### WHAT THE EXERCISE ASKS
Lines with the word "Expand" are the answer; copy each of them from the data below.

BEGIN THE INPUT

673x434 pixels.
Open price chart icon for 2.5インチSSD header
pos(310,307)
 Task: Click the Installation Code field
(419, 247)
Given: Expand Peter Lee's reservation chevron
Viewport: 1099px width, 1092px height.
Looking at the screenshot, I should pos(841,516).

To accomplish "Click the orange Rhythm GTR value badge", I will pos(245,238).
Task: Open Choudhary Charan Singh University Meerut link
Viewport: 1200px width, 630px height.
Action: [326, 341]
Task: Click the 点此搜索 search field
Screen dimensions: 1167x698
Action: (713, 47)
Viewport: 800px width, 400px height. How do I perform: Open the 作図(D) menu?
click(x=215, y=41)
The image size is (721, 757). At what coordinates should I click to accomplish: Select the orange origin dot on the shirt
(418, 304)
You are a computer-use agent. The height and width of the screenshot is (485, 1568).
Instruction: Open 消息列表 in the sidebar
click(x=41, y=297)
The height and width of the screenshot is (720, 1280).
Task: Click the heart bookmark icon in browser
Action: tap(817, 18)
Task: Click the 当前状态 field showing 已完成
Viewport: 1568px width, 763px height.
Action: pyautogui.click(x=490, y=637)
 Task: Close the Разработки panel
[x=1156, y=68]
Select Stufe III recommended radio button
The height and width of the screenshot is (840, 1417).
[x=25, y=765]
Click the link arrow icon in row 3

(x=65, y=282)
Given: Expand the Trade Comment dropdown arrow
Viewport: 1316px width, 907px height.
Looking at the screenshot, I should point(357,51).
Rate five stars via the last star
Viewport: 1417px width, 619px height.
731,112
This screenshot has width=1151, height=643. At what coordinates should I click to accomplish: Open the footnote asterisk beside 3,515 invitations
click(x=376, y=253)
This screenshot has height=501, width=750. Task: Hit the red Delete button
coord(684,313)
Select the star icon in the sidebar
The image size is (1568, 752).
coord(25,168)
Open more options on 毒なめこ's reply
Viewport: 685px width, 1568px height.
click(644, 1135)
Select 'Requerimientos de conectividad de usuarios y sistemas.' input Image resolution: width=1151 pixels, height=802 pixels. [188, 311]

END THE INPUT

### EXERCISE RESPONSE
Given: Expand Peter Lee's reservation chevron
Given: Expand the Trade Comment dropdown arrow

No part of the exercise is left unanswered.